### [Information supplied]
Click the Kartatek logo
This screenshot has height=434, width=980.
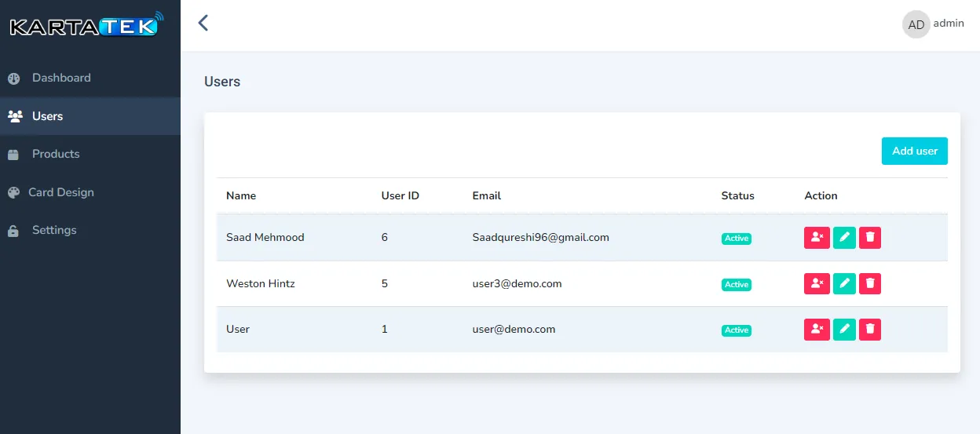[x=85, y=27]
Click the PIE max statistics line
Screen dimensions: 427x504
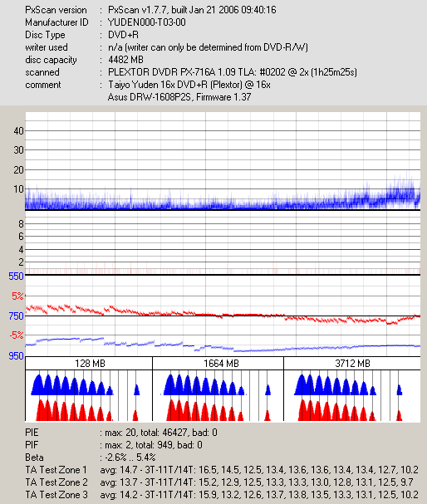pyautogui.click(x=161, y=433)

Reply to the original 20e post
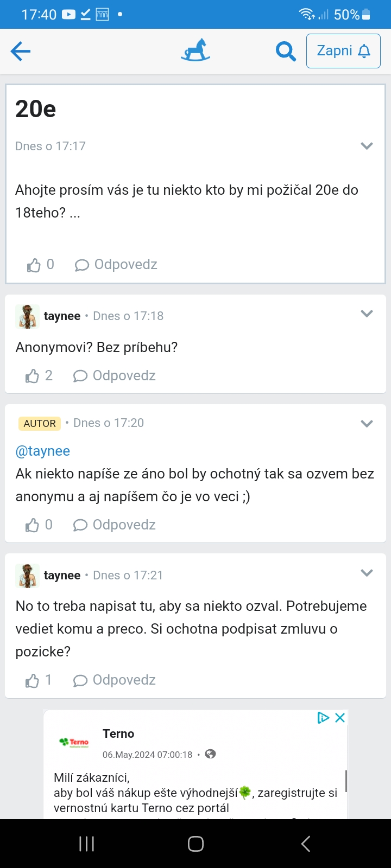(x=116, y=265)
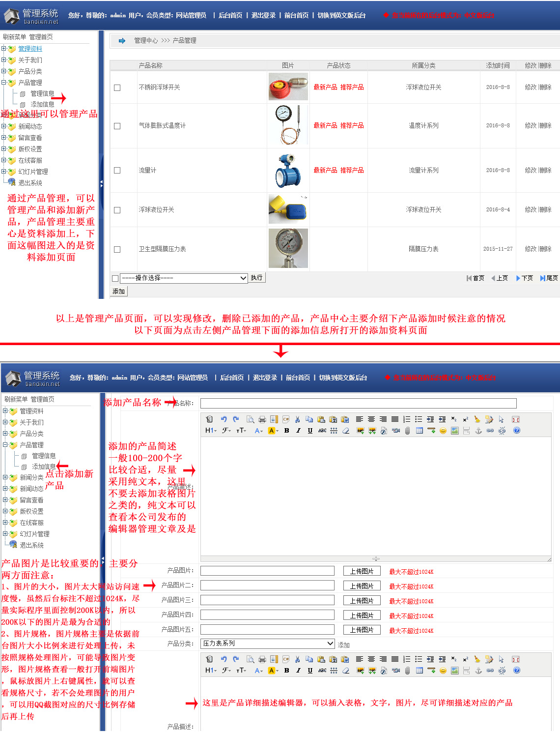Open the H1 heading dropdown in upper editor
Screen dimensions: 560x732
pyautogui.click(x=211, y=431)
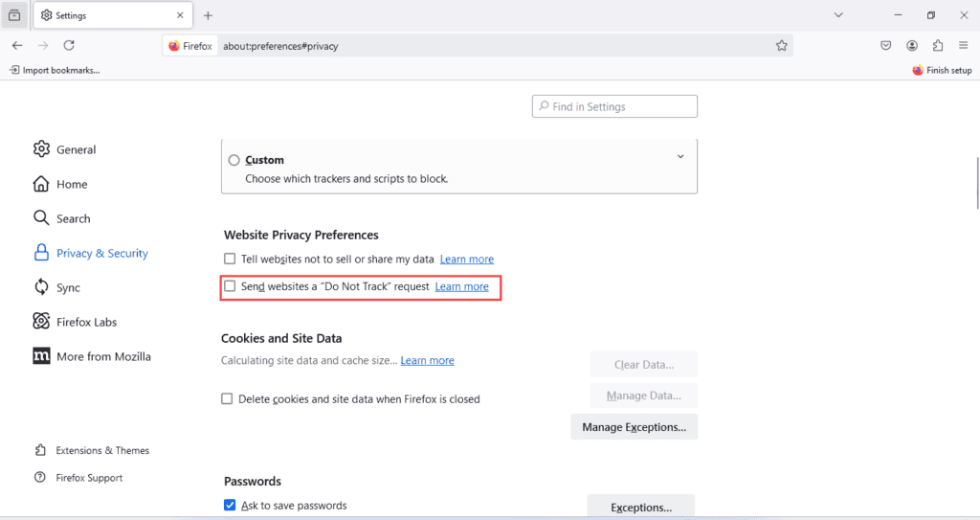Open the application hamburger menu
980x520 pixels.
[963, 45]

### [Problem statement]
Pictures must not appear in the copy, and every record must be restated word for word.

### [Solution to this task]
Click the Kartatek logo
This screenshot has height=434, width=980.
[x=85, y=27]
Click the PIE max statistics line
Screen dimensions: 427x504
pyautogui.click(x=161, y=433)

Reply to the original 20e post
(x=116, y=265)
Open the H1 heading dropdown in upper editor
Screen dimensions: 560x732
pyautogui.click(x=211, y=431)
Open the application hamburger menu
980x520 pixels.
[963, 45]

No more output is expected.